There are several different ways in which a consumer can purchase goods or services using a credit card, each of which has a certain amount of fraud risk associated with it. In the traditional credit card transaction, the consumer (the credit card holder) is present at the merchant's (provider of goods or services) place of business and physically presents the card to the merchant when paying for the goods or services. The consumer physically signs a paper receipt confirming the transaction. Another common type of credit card transaction type is mail order or telephone order. In this scenario, nothing is physically signed by the consumer, and the credit card is not physically present at the merchant. Consequently, this type of a credit card transaction generally involves a greater risk of fraud than an in-person transaction. Another type of credit card transaction which recently has become much more common is the online (Internet) purchase. In this case as well, nothing is physically signed by the consumer, and the credit card is not physically present at the merchant. Although substantial progress has been made in the areas of data encryption and Internet security in general, this method of payment is still viewed by many as involving the greatest risk of all the types of credit card transactions.

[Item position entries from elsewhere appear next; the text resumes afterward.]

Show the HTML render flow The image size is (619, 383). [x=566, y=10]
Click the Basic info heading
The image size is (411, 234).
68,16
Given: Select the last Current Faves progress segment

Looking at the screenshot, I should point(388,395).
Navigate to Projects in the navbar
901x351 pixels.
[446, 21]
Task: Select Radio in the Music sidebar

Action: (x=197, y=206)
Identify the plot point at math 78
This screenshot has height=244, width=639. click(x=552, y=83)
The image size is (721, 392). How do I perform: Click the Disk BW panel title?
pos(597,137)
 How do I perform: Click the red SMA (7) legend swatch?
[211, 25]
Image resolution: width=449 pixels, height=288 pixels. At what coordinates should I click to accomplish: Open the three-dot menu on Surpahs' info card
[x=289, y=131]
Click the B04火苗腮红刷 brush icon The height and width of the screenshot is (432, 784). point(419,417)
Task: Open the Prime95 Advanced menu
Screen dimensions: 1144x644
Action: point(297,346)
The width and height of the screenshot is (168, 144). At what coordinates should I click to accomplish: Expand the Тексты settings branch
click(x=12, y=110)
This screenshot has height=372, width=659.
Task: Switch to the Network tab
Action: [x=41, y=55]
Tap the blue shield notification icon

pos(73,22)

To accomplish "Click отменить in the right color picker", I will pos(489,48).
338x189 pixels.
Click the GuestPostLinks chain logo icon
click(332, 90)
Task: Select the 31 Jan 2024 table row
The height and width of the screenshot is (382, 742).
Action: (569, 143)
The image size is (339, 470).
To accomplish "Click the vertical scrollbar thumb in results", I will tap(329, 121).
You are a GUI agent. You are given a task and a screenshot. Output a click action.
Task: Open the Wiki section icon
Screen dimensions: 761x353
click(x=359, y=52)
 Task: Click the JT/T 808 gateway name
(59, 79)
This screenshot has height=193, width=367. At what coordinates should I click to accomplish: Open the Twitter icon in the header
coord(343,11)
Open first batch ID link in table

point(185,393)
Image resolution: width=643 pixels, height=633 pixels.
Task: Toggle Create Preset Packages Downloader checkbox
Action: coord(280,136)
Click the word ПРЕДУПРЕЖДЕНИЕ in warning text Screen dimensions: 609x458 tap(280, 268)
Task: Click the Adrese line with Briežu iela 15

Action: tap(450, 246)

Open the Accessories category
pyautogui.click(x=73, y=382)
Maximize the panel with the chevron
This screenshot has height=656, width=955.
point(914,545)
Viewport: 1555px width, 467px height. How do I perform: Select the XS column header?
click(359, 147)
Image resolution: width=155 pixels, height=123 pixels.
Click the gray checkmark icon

The parties potentially affected by credit card fraud include the consumer (the credit card holder), the provider of goods or services (the “merchant”), the issuer (the bank which issued the credit card), the acquirer (the bank which directly interfaces with the merchant for purposes of processing a credit card transaction; often the same entity as the issuer), and the clearing network (e.g., MasterCard or Visa). These parties may be exposed to fraud in any of several ways. First, a criminal posing as a credit card account holder may make fraudulent purchases on a stolen credit card account number. Currently, the point of origin for most of the fraud risk associated with a credit card is at the transition where the credit card is delivered from the issuer to the consumer. In addition, signatures may be forged, enabling a criminal to impersonate a legitimate credit card account holder. The transaction can be completed even if the merchant fails to check the signature or back up identification of the consumer. Furthermore, an acquirer must trust the information it receives from the merchant. Consequently, a criminals posing as a merchant may run transactions on a stolen credit card number. Also, a criminal working for a legitimate merchant may falsify the amount of the legitimate purchase. The transaction can also be completed even if the consumer does not verify that the transaction is for the correct amount, enabling a criminal to run a fraudulent transaction amount. In addition, a consumer may repudiate a valid transaction. In the online scenario in particular, is very difficult to prove that the consumer approved the transaction.
Credit card fraud creates expense for credit card networks, their banks, and consumers. Reducing the incidence of fraud in credit card transactions will help to save money and, in turn, to reduce use charges for merchants and consumers and enable new credit card services. A new credit card payment system, therefore, should work within, and preferably improve upon, existing risk tolerance levels and other constraints associated with more conventional credit card transactions.
Furthermore, a new credit card payment system should not require significant added hardware or changes to existing merchant credit card authorization/clearing procedures, or require significant effort or training for merchants and consumers.